RAP: Retrieval-Augmented Planning with Contextual Memory for Multimodal LLM Agents

Tomoyuki Kagaya,Thong Jing Yuan,Yuxuan Lou,Jayashree Karlekar,Sugiri Pranata,Akira Kinose,Koki Oguri,Felix Wick,Yang You
2024-02-06
Abstract:Owing to recent advancements, Large Language Models (LLMs) can now be deployed as agents for increasingly complex decision-making applications in areas including robotics, gaming, and API integration. However, reflecting past experiences in current decision-making processes, an innate human behavior, continues to pose significant challenges. Addressing this, we propose Retrieval-Augmented Planning (RAP) framework, designed to dynamically leverage past experiences corresponding to the current situation and context, thereby enhancing agents' planning capabilities. RAP distinguishes itself by being versatile: it excels in both text-only and multimodal environments, making it suitable for a wide range of tasks. Empirical evaluations demonstrate RAP's effectiveness, where it achieves SOTA performance in textual scenarios and notably enhances multimodal LLM agents' performance for embodied tasks. These results highlight RAP's potential in advancing the functionality and applicability of LLM agents in complex, real-world applications.

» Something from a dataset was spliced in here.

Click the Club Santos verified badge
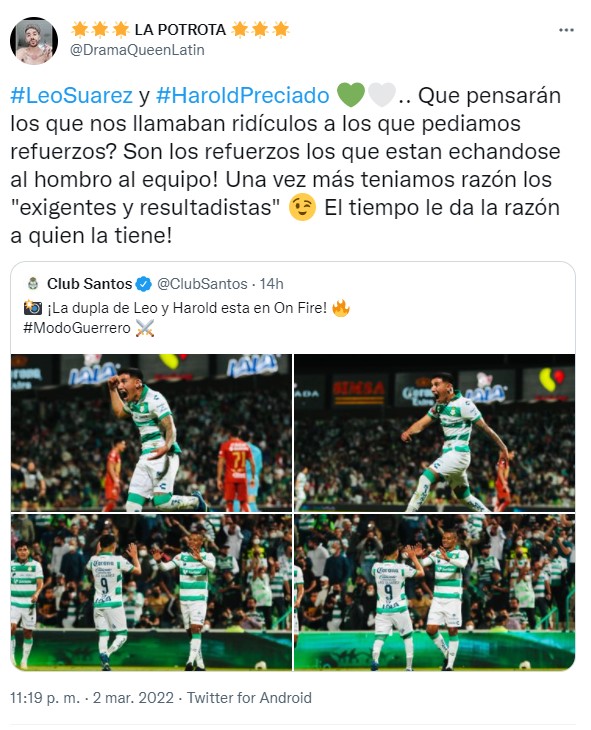 [x=143, y=284]
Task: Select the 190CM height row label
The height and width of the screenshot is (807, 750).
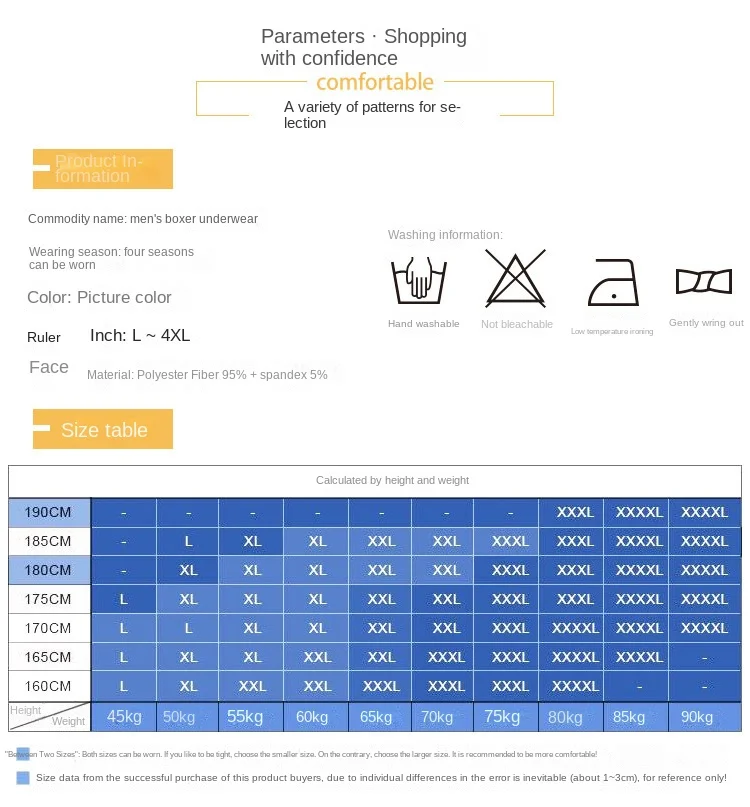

Machine Learning,Artificial Intelligence,Computation and Language
What problem does this paper attempt to address?
The paper proposes a framework called Retrieval-Augmented Planning (RAP) to address the performance issues of large language models (LLMs) in complex decision-making tasks. Currently, despite the impressive performance of LLMs in areas such as robotics, gaming, and API integration, they lack the ability to leverage past experiences. RAP enhances the planning capability by dynamically storing and retrieving past experiences relevant to the current context, adapting to textual and multimodal environments. Experimental results demonstrate that RAP outperforms existing methods in both textual and multimodal benchmark tests, improving the performance of LLM agents, especially in functional and practical aspects of complex real-world applications.